What is needed: In the records below, the relevant part opens with the line containing "At what coordinates" and closes with the line containing "Click the yellow note comment icon"; print that part exactly and only, without its pictures.

======== Stored data

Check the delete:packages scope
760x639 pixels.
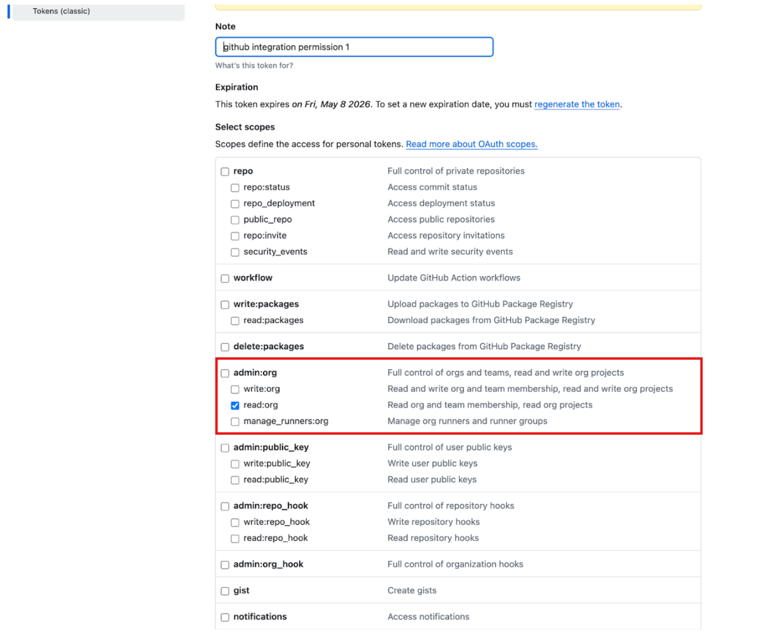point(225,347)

================
======== Stored data

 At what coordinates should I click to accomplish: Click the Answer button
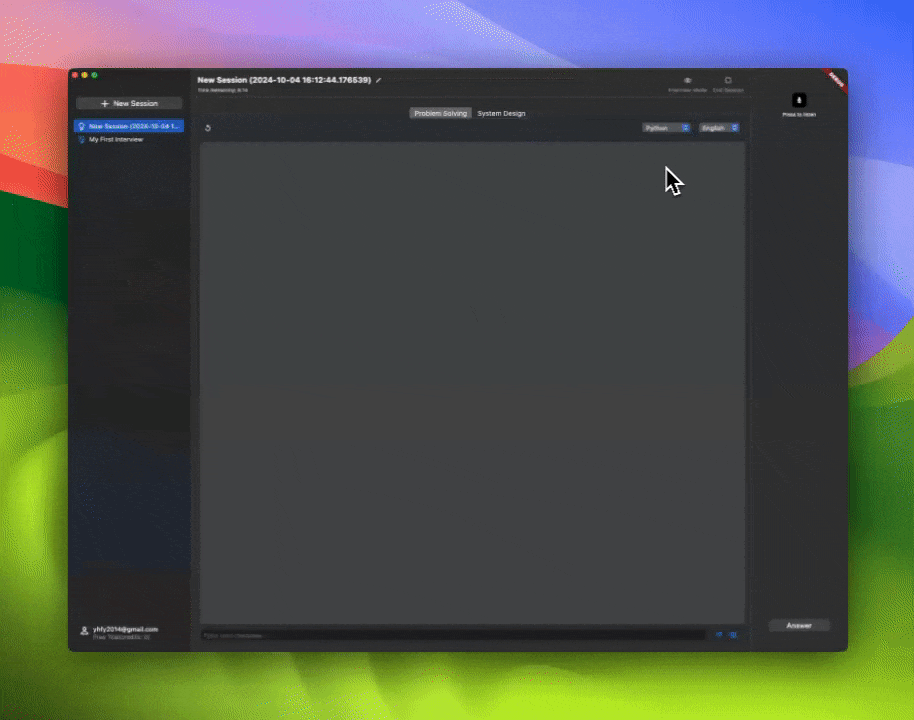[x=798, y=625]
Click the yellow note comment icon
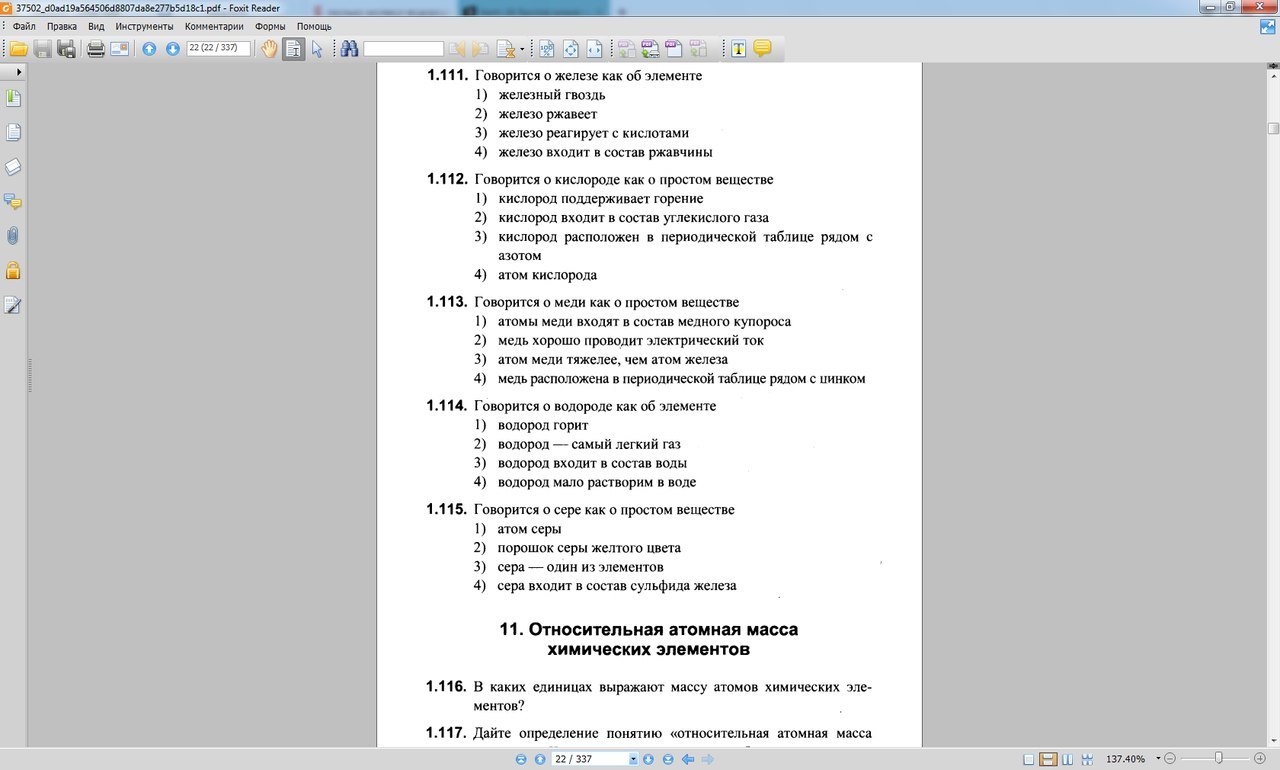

================

Answer for the task:
 At what coordinates should I click to accomplish: Click the Answer button
[x=798, y=625]
Click the yellow note comment icon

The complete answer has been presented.